Collected data:
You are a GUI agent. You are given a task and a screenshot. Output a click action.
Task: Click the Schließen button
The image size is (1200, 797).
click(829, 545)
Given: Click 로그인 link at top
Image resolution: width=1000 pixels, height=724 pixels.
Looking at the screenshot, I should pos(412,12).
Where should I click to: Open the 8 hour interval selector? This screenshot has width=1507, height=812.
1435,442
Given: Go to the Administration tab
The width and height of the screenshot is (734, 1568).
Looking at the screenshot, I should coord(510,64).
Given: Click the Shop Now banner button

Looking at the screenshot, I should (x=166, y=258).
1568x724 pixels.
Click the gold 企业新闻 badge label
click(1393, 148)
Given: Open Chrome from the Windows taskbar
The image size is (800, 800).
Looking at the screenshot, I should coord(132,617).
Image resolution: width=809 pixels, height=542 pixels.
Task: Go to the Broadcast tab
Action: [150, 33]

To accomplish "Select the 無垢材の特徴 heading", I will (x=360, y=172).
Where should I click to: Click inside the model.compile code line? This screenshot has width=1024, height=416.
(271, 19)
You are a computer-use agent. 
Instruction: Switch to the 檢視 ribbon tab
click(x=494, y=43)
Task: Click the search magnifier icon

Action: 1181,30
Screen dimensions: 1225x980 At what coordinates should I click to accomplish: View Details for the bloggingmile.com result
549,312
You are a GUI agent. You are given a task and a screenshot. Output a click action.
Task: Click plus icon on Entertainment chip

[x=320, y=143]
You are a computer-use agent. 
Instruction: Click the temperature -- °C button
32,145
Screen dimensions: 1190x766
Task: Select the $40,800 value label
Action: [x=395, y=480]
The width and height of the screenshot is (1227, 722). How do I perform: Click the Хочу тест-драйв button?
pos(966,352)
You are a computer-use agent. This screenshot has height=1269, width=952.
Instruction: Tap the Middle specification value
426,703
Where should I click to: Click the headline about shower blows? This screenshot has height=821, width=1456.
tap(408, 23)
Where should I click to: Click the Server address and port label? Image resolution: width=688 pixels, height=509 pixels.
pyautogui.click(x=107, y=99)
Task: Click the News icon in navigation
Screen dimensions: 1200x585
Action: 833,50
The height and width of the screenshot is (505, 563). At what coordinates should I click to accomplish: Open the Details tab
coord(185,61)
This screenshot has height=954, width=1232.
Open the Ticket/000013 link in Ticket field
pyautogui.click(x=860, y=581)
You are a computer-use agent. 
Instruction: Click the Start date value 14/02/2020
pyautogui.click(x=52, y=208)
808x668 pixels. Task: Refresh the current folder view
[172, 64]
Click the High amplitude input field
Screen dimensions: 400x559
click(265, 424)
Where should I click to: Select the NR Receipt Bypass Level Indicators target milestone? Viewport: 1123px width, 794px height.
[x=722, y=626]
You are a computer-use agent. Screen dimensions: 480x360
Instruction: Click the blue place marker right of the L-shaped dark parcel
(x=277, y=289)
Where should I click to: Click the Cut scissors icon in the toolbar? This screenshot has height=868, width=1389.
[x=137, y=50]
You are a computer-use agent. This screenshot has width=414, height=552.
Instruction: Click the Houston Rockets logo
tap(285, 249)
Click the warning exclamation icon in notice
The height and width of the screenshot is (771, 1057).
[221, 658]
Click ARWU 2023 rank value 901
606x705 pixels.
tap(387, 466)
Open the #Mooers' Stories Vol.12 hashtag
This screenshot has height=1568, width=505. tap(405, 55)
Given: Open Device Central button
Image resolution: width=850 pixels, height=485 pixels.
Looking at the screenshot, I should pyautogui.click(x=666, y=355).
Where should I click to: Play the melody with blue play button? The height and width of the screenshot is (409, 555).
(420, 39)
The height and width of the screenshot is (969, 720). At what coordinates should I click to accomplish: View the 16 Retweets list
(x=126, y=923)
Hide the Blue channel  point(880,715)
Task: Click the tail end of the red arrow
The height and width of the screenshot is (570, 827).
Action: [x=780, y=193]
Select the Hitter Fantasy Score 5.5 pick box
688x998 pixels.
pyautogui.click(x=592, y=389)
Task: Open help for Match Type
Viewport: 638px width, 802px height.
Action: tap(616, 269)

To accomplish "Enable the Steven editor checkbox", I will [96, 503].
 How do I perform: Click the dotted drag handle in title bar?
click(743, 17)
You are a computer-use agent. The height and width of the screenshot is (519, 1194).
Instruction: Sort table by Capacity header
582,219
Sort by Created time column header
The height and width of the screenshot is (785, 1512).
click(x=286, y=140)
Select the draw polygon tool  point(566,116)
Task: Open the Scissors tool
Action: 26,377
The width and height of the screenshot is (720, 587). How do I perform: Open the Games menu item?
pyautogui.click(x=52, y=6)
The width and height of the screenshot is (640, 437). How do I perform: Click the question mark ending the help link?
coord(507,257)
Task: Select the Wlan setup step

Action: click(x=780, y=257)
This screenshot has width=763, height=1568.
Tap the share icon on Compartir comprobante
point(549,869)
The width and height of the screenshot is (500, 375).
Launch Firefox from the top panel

• _Goal of the exercise_:
Beginning with the very first line of the records above, please retype each line through the one that has "Given: Click 로그인 link at top", and add nothing.

• _Answer to the problem_:
You are a GUI agent. You are given a task and a screenshot. Output a click action.
Task: Click the Schließen button
The image size is (1200, 797).
click(829, 545)
Given: Click 로그인 link at top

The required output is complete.